Pointing records for screenshots and pages
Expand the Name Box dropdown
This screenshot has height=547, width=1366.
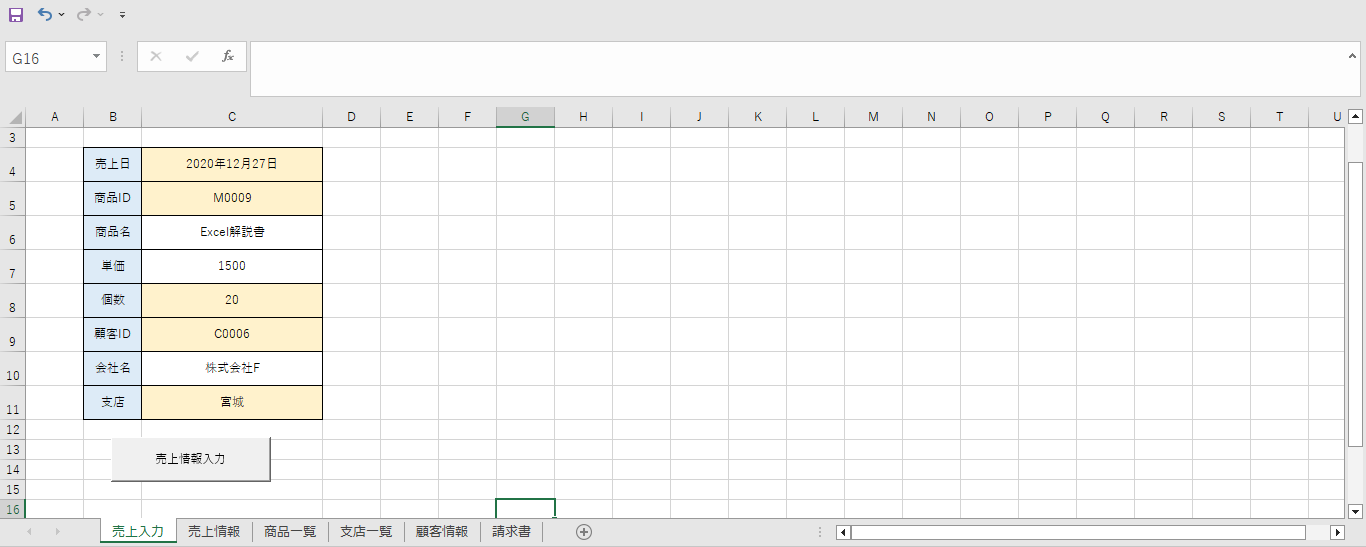pyautogui.click(x=97, y=57)
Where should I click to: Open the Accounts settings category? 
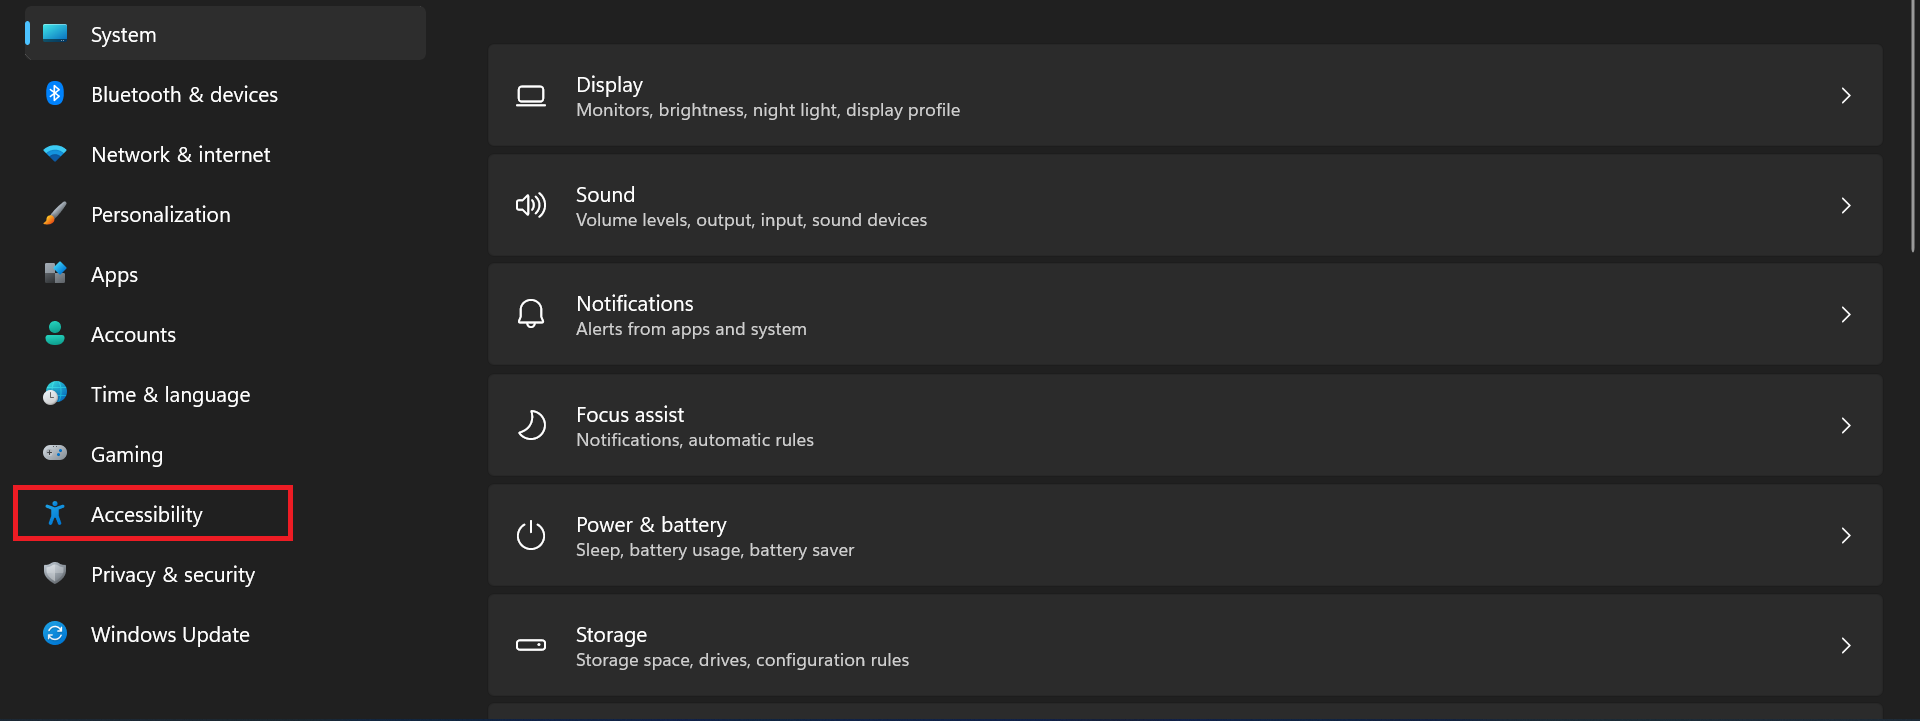coord(133,335)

# What the task asks:
Rewrite every line of the data above as a Markdown table with the columns "Row" and "Data line," numbering the rows in order and skipping blank lines. Omit the pictures from your answer.

# Correct output:
| Row | Data line |
|---|---|
| 1 | Expand the Name Box dropdown |
| 2 | This screenshot has height=547, width=1366. |
| 3 | pyautogui.click(x=97, y=57) |
| 4 | Where should I click to: Open the Accounts settings category?  |
| 5 | coord(133,335) |